** Entries supplied follows **
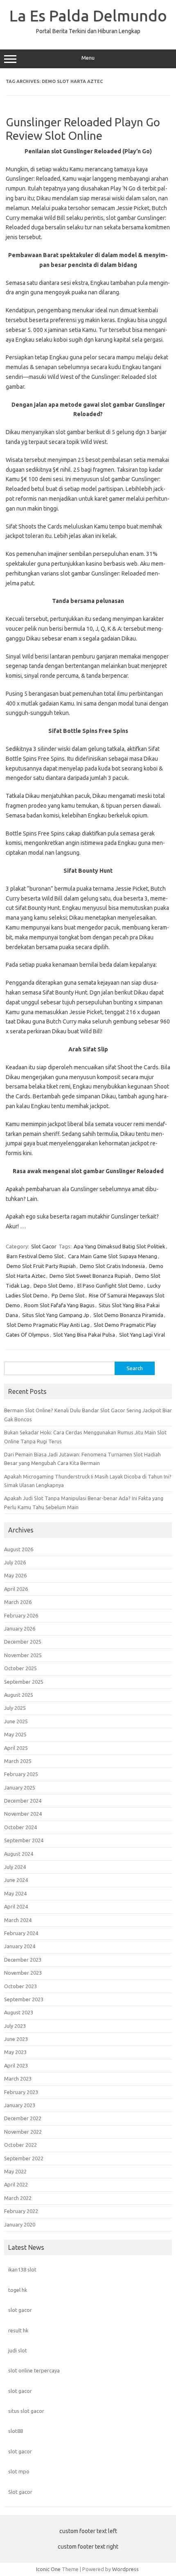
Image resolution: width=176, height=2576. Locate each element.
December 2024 (22, 1800)
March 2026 (18, 1602)
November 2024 (23, 1814)
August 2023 (18, 2012)
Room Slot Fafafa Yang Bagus (59, 1305)
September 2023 (23, 1999)
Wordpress (125, 2569)
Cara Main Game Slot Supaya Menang (112, 1256)
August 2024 (18, 1854)
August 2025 (18, 1695)
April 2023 (16, 2065)
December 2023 (22, 1959)
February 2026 (21, 1615)
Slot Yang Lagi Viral (142, 1334)
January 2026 (19, 1628)
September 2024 (23, 1840)
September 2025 (23, 1681)
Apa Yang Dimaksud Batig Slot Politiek (119, 1246)
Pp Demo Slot (68, 1295)
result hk (18, 2330)
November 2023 (23, 1973)
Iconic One (48, 2569)
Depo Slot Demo (53, 1285)
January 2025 (19, 1787)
** End of Entries supplied **
Task brief:
Among the lines above, which ones include the word "Slot"? Copy them.

Answer box:
Room Slot Fafafa Yang Bagus (59, 1305)
Cara Main Game Slot Supaya Menang (112, 1256)
Slot Yang Lagi Viral (142, 1334)
Apa Yang Dimaksud Batig Slot Politiek (119, 1246)
Pp Demo Slot (68, 1295)
Depo Slot Demo (53, 1285)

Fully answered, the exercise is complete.